Saved entries
-------
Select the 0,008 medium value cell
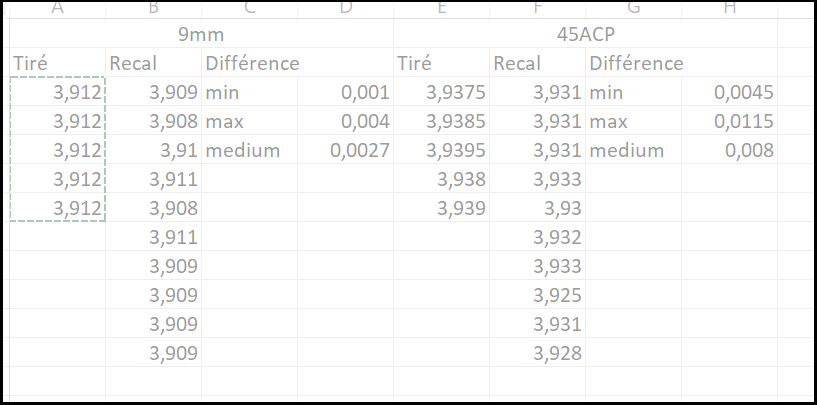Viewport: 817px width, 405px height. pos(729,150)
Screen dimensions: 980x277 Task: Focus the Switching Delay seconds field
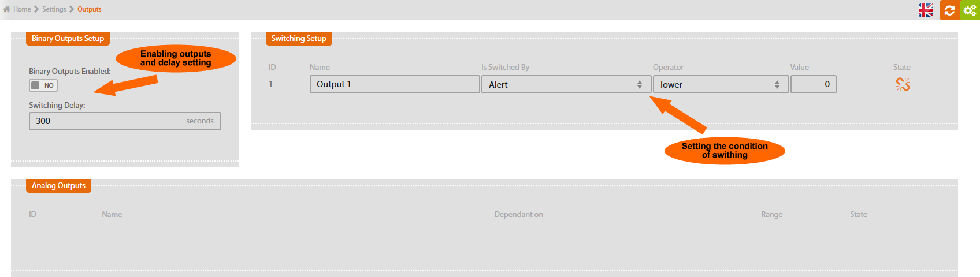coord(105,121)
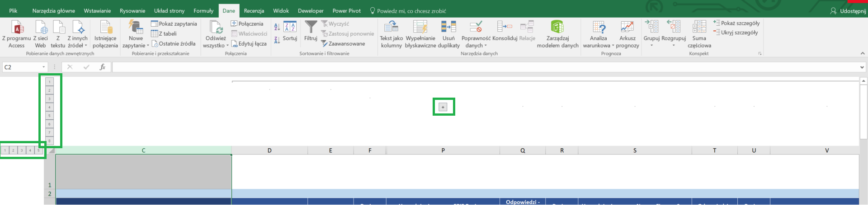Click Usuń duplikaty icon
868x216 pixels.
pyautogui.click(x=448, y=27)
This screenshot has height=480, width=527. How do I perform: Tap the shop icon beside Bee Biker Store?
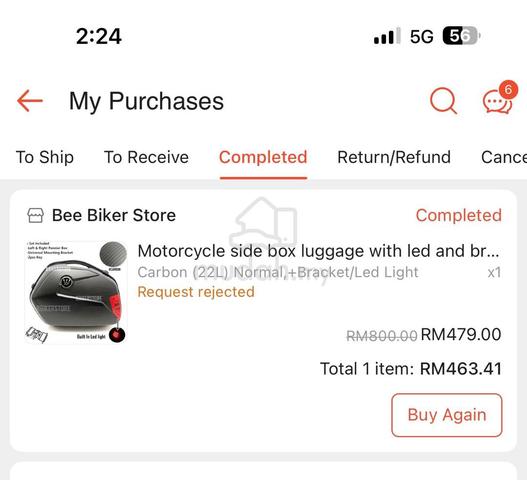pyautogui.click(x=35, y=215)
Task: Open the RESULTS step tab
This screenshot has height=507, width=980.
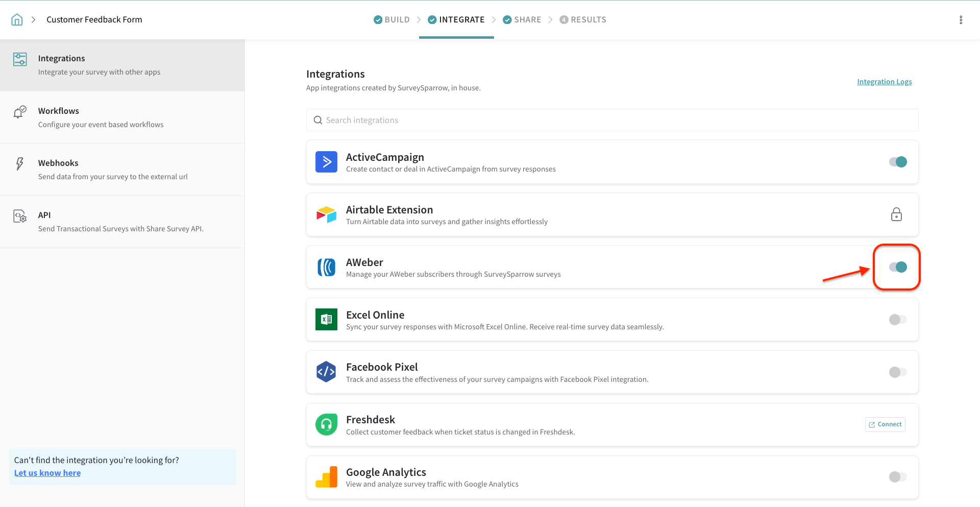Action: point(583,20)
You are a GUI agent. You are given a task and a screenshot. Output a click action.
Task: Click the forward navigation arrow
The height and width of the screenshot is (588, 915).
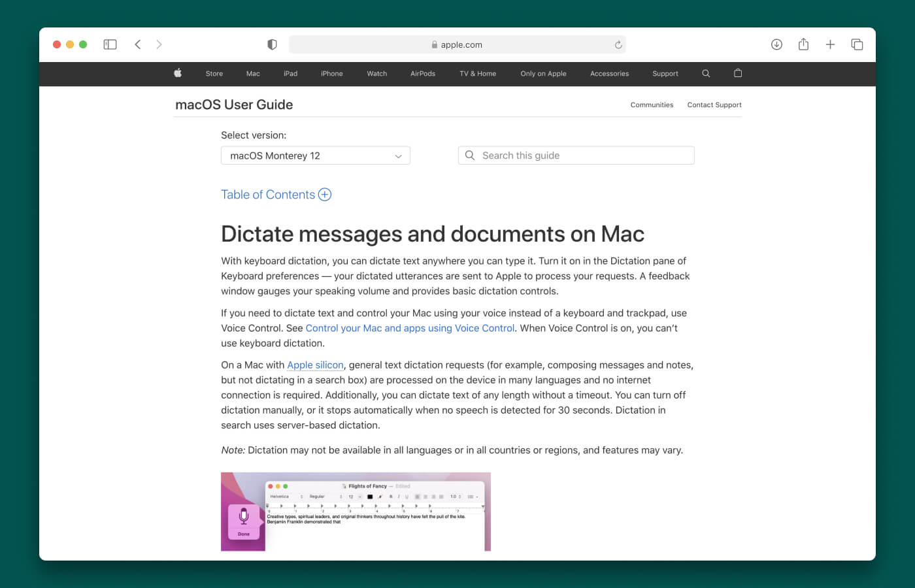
-------
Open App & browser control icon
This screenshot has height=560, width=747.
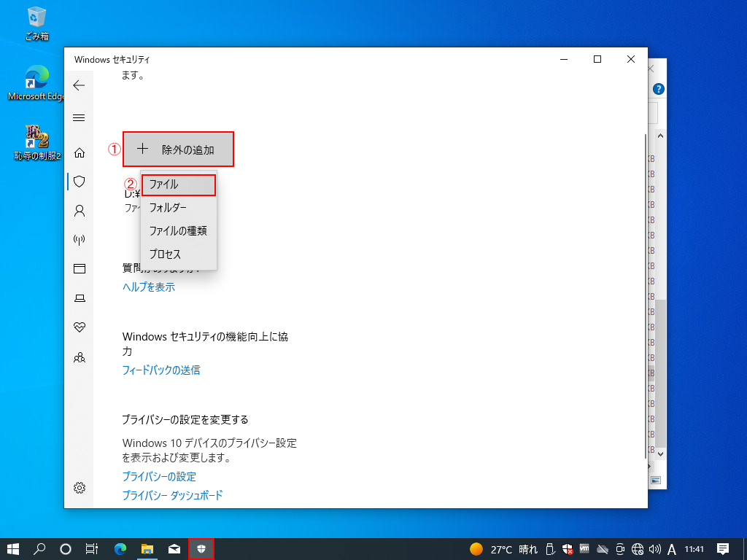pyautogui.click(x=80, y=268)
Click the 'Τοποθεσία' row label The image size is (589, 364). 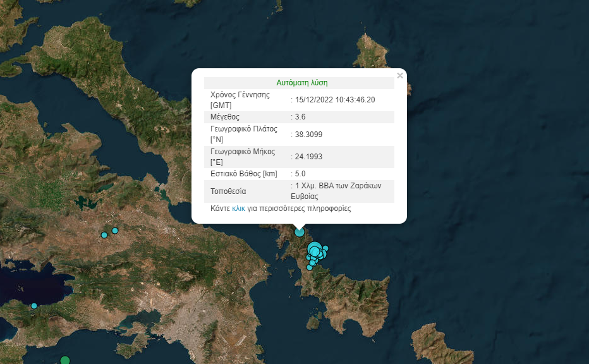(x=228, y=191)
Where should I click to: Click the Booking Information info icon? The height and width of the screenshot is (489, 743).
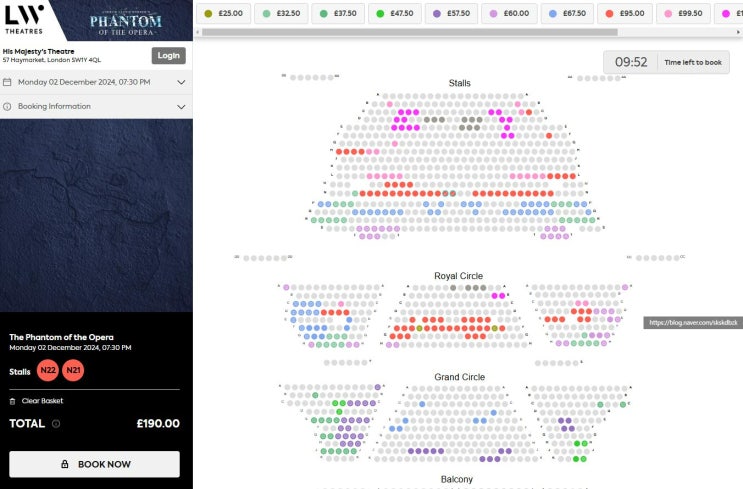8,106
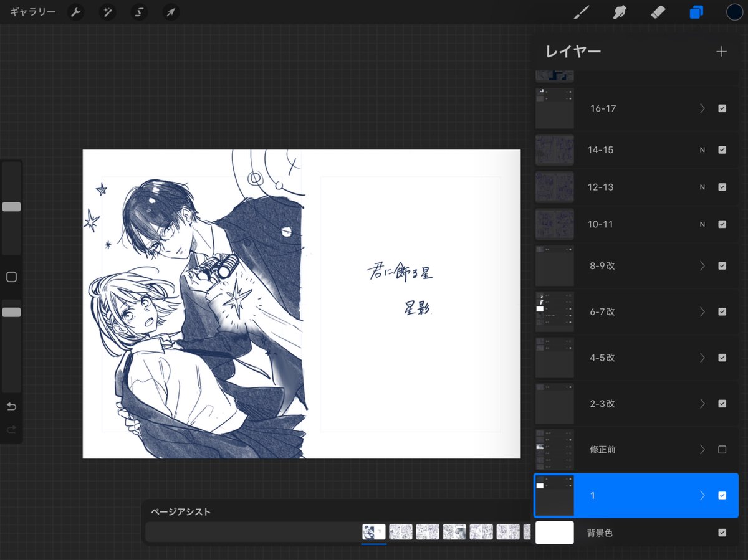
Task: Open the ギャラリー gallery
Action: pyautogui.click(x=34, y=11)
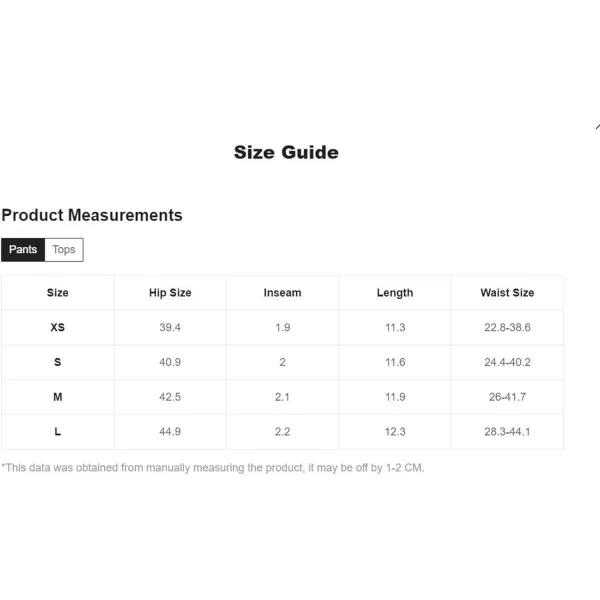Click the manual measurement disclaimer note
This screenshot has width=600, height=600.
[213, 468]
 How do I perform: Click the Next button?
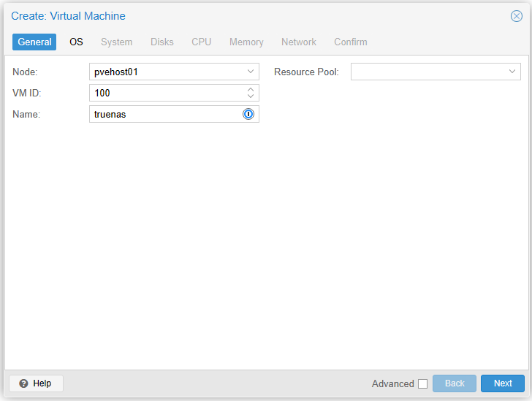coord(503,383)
-------
What is needed
With the pictures omitted, print the lines above exactly, beginning at the line with "Task: Open the RESULTS step tab" and going on through the line with "The height and width of the screenshot is (588, 915).".

Exercise response
Task: Open the RESULTS step tab
This screenshot has height=507, width=980.
Action: point(583,20)
You are a GUI agent. You are given a task and a screenshot. Output a click action.
Task: Click the forward navigation arrow
The height and width of the screenshot is (588, 915).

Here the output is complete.